Table 1: UMCU dataset.

Feature Description

Taxonomy ICD-10

Language Dutch

Nb of records 5,548

Nb of unique tokens 148,726

Avg nb of tokens / records 936

Nb of full labels 1,195

Nb of rolled-up labels 608

Label cardinality 4.7

Label density 0.0039

% labels with 50+ records 8.03%

Figure 1: ICD rolled-up codes with more than 400

appearances in the UMCU dataset.

In Table 1, cardinality is the average number of

codes assigned to records in the dataset. Density is the

cardinality divided by the total number of codes. We

filtered out ICD codes with less than 50 observations

on their frequency. We note that there are

approximately 64 frequent labels with at least 200

records in UMCU dataset. ICD codes in this dataset

are mainly from chapters 4, 9, and 21. Figure 1

illustrates the ICD rolled-up codes with more than

400 appearance in the UMCU dataset. I25, Z95, I10,

I48 and I50 are the top frequent rolled-up codes (at

least 1000 counts) in our dataset.

In this study, we experimented with two versions

of the label set: one with the 22 ICD chapters and one

with the labels rolled up to their three-digit equivalent.

2.2 Preprocessing

Preprocessing the dataset of discharge letters

comprised the following steps: (i) we anonymize the

letters for legal and privacy reasons. We used

DEDUCE (Menger et al., 2018), a pattern matching

tool for automatic de-identification of Dutch medical

texts; (ii) we use the tm (Feinerer, 2018) and tidytext

(Silge and Robinson, 2016) packages in R to trim

whitespace, remove numbers, and convert all

characters to lower case; (iii) we tokenize all texts

using the Python scikit-learn (Pedregosa et al., 2011)

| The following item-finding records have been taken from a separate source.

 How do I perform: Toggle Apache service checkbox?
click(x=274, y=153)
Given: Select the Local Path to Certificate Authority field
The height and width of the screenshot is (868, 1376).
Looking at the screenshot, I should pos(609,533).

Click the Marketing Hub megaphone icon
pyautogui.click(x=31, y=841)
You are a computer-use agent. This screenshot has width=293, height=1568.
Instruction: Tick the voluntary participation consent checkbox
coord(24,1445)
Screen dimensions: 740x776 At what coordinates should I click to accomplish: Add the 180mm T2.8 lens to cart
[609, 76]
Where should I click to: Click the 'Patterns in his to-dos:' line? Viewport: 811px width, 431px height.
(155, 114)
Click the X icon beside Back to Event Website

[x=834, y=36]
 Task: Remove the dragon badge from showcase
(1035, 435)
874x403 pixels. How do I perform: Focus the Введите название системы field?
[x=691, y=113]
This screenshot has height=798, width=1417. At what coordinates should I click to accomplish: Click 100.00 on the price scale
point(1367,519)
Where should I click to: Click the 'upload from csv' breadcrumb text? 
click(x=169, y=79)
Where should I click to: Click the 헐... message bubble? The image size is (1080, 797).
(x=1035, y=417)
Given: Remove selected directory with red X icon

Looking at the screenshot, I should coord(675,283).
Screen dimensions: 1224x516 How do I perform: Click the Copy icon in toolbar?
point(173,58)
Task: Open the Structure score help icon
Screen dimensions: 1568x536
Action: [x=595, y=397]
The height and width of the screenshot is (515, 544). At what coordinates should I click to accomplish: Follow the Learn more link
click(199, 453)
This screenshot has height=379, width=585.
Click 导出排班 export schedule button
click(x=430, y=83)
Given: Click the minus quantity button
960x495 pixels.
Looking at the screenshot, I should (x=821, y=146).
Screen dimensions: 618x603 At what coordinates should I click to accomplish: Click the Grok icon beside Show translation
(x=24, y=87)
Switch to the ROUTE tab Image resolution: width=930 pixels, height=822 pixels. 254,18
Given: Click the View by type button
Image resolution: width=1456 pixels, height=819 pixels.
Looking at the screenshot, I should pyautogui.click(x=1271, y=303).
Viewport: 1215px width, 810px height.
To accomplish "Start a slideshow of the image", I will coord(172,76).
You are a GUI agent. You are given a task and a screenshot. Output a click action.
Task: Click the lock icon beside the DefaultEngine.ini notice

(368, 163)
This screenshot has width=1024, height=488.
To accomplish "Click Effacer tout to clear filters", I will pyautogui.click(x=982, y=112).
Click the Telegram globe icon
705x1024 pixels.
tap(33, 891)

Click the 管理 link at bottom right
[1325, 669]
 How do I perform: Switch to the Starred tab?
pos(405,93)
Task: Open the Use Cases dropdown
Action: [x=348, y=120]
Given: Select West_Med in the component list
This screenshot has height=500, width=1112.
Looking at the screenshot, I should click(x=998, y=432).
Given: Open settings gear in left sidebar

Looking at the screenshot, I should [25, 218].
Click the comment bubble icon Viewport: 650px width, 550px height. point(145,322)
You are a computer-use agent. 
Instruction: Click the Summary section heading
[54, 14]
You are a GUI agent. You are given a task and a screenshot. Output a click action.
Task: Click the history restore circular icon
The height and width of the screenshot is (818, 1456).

feature extractor, gensim library (Rehurek and Sojka,

2010) and the tokenizer in the keras library (Chollet

et al., 2015).

2.3 Classification Methods

To employ the classification methods, we investigate

two methods of vector representation:

• Bag-of-words (BOW; baseline)

• Word embeddings (average word vectors)

We use SVMs with each of the vector

representations. We also assess the following neural

network architecures for the automatic ICD coding of

the Dutch discharge letters.

• CNN

• LSTM and BiLSTM

• HA-GRU

With these deep learning architectures, the first

layer is the word embedding layer to represent

patients’ discharge letters. Hyperparameters of the

models are formulated on the corresponding cited

studies, while we tuned some based on the

development set using a random parameter search.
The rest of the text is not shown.